WHAT IS NEEDED – Below are records; the lines starting at the one with "Screen dimensions: 784x447" and ending at the one with "This screenshot has width=456, height=238." must be reproduced exactly, both included. Pictures must not appear.

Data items

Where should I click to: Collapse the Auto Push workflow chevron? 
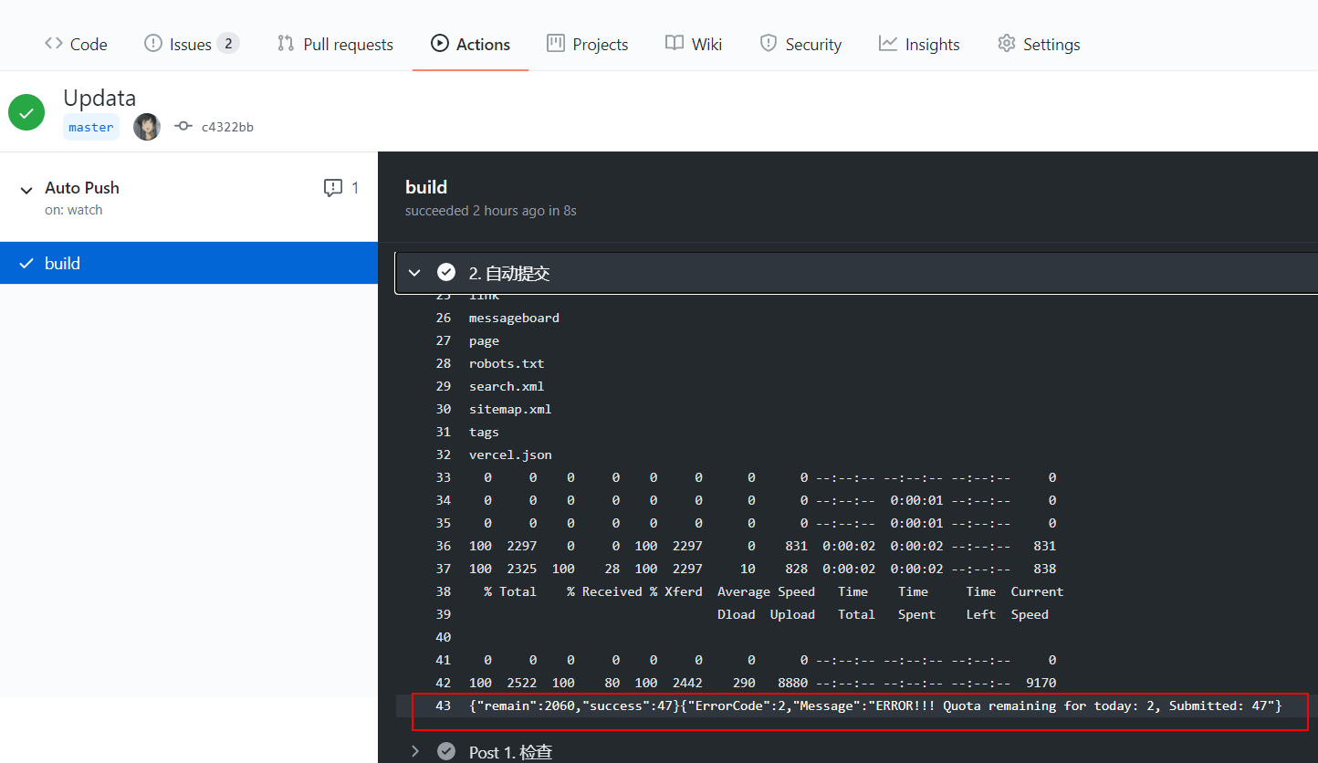[x=26, y=189]
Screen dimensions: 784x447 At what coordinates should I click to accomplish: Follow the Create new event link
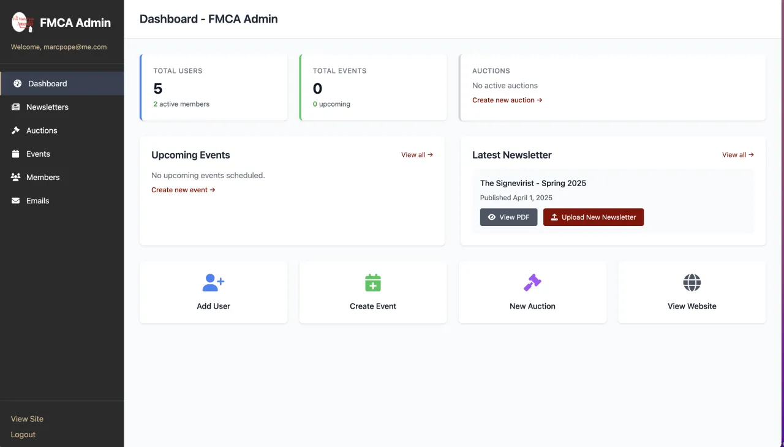click(x=183, y=190)
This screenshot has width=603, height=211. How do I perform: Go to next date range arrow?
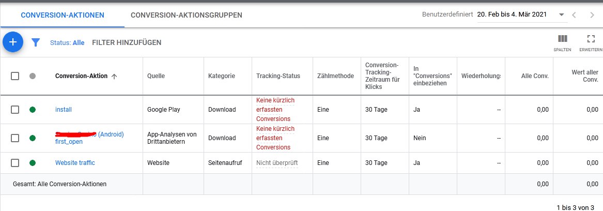coord(592,15)
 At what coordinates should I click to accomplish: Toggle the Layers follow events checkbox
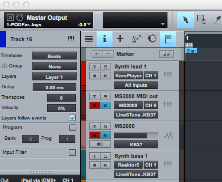(72, 118)
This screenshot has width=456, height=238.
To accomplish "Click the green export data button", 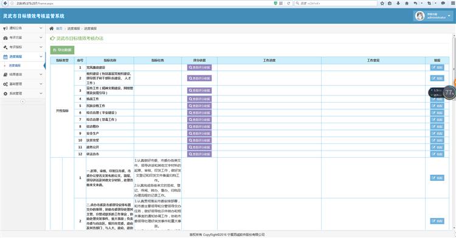I will click(x=62, y=50).
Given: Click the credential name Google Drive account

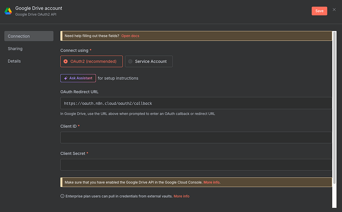Looking at the screenshot, I should [39, 8].
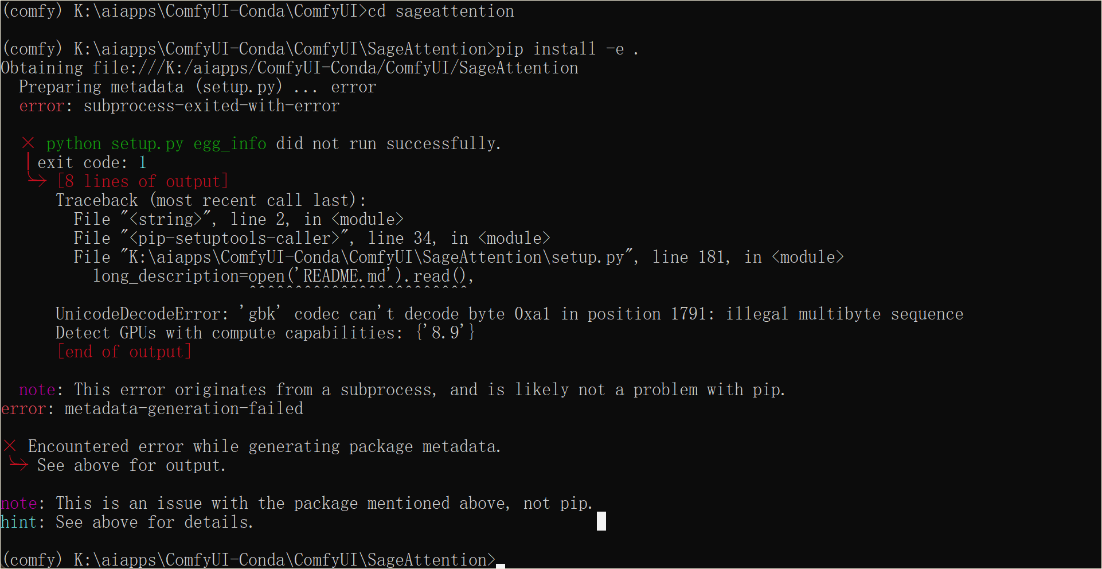The width and height of the screenshot is (1102, 569).
Task: Click 'metadata-generation-failed' error text
Action: coord(184,408)
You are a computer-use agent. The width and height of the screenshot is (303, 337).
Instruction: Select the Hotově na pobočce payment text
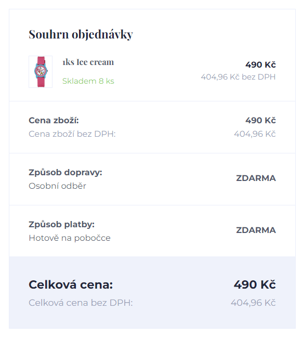tap(70, 238)
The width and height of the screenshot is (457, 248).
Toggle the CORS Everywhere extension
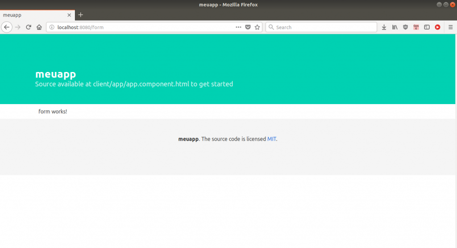(x=416, y=27)
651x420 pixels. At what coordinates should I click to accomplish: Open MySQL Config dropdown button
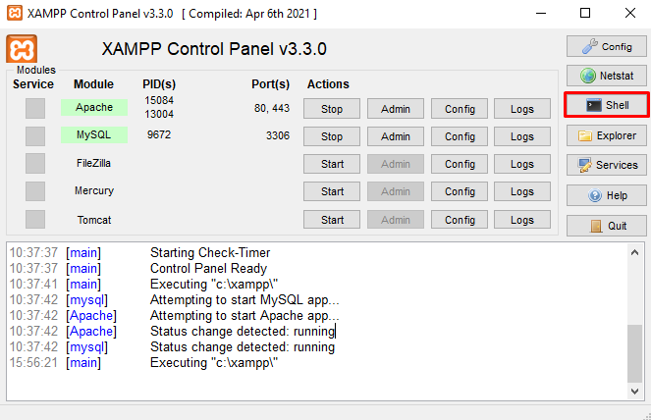pyautogui.click(x=460, y=136)
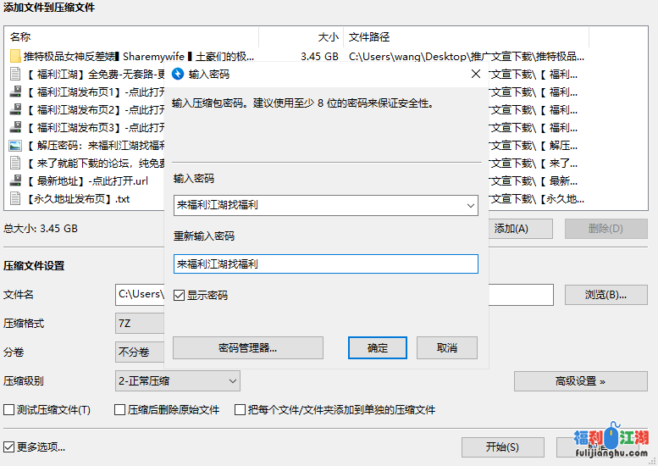Open the 压缩级别 dropdown showing 2-正常压缩

177,381
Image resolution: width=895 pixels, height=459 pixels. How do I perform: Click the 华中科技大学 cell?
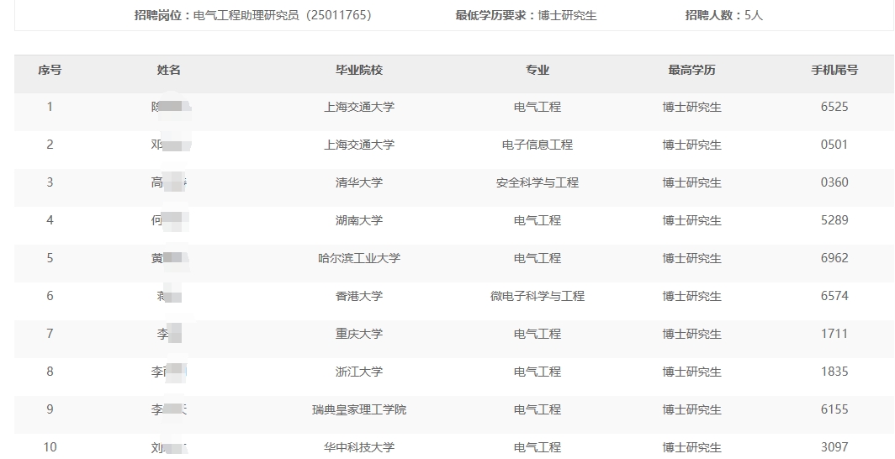click(x=359, y=447)
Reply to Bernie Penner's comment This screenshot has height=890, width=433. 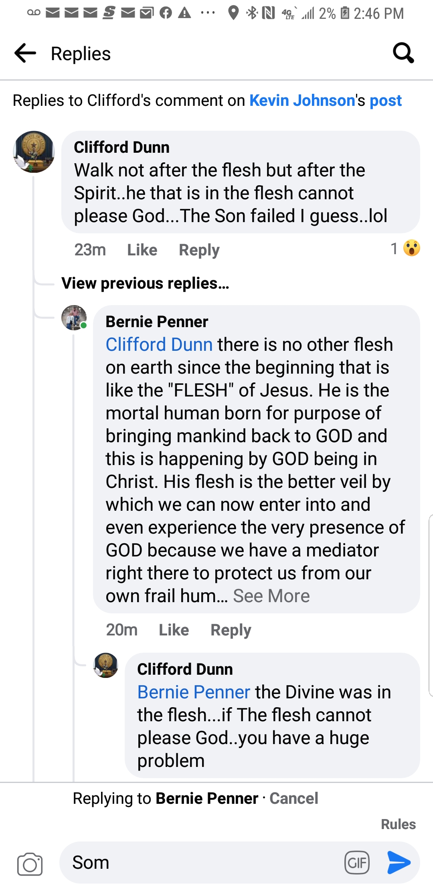(x=231, y=630)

RESPONSE AREA –
Screen dimensions: 784x447 At what coordinates should I click to accomplish: Follow the Create new event link
click(x=183, y=190)
This screenshot has width=603, height=211. How do I perform: Go to next date range arrow?
coord(592,15)
 At what coordinates should I click to accomplish: Toggle the Layers follow events checkbox
(72, 118)
This screenshot has width=456, height=238.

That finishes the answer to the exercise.